Assignment: Write out, unchanged, the lines from the one holding "Click the calendar" to the close of the listing. Both the first and last lines belong in it.

Extracted information:
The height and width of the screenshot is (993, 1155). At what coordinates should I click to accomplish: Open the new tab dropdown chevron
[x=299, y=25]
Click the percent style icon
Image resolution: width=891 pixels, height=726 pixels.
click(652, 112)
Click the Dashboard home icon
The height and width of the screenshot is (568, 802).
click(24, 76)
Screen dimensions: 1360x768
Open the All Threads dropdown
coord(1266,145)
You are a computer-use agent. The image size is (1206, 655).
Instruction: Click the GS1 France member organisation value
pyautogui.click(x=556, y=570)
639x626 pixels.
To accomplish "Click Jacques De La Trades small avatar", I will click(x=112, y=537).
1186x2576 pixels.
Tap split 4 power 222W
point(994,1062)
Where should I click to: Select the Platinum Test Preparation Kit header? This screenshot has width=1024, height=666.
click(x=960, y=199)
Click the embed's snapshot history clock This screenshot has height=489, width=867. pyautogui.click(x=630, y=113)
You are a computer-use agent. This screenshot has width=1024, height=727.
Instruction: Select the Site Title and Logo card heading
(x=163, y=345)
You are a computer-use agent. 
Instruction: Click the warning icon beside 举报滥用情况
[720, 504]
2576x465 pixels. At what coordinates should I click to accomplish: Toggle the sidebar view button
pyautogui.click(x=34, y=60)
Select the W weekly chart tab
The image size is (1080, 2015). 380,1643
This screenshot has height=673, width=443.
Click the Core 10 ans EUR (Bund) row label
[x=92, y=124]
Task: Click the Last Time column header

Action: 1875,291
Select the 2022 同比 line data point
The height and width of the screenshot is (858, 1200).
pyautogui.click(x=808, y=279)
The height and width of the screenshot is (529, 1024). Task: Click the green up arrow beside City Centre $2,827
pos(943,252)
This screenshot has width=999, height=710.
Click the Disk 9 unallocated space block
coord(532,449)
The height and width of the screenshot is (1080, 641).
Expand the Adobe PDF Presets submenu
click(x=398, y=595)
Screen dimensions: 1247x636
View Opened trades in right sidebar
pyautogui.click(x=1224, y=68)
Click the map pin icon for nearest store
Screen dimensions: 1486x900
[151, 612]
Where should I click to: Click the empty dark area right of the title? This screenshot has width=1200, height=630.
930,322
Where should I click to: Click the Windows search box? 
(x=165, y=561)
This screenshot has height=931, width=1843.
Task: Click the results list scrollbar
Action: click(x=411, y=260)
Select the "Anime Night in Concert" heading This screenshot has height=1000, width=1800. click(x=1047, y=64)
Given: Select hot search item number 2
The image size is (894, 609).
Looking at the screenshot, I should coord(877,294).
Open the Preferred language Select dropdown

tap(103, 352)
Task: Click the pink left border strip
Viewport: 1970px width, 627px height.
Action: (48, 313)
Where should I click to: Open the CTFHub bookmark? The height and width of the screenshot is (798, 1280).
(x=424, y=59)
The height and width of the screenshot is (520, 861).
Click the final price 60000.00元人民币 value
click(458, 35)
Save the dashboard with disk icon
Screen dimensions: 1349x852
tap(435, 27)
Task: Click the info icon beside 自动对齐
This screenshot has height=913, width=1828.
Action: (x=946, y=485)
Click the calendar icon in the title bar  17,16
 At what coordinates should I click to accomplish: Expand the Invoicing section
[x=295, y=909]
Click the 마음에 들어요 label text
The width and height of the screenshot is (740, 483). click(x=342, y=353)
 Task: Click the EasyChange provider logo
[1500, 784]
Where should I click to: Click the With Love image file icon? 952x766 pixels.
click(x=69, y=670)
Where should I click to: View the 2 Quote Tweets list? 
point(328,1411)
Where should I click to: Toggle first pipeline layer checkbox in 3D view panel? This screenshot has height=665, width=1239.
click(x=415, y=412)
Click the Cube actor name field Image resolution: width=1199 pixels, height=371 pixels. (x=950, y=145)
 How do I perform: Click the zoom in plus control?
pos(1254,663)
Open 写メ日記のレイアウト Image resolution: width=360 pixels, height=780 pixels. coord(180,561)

Written answer:
Click the calendar icon in the title bar  17,16
 At what coordinates should I click to accomplish: Expand the Invoicing section
[x=295, y=909]
Click the 마음에 들어요 label text
The width and height of the screenshot is (740, 483). click(x=342, y=353)
 Task: Click the EasyChange provider logo
[1500, 784]
Where should I click to: Click the With Love image file icon? 952x766 pixels.
click(x=69, y=670)
Where should I click to: View the 2 Quote Tweets list? 
point(328,1411)
Where should I click to: Toggle first pipeline layer checkbox in 3D view panel? This screenshot has height=665, width=1239.
click(x=415, y=412)
Click the Cube actor name field Image resolution: width=1199 pixels, height=371 pixels. (x=950, y=145)
 How do I perform: Click the zoom in plus control?
pos(1254,663)
Open 写メ日記のレイアウト Image resolution: width=360 pixels, height=780 pixels. coord(180,561)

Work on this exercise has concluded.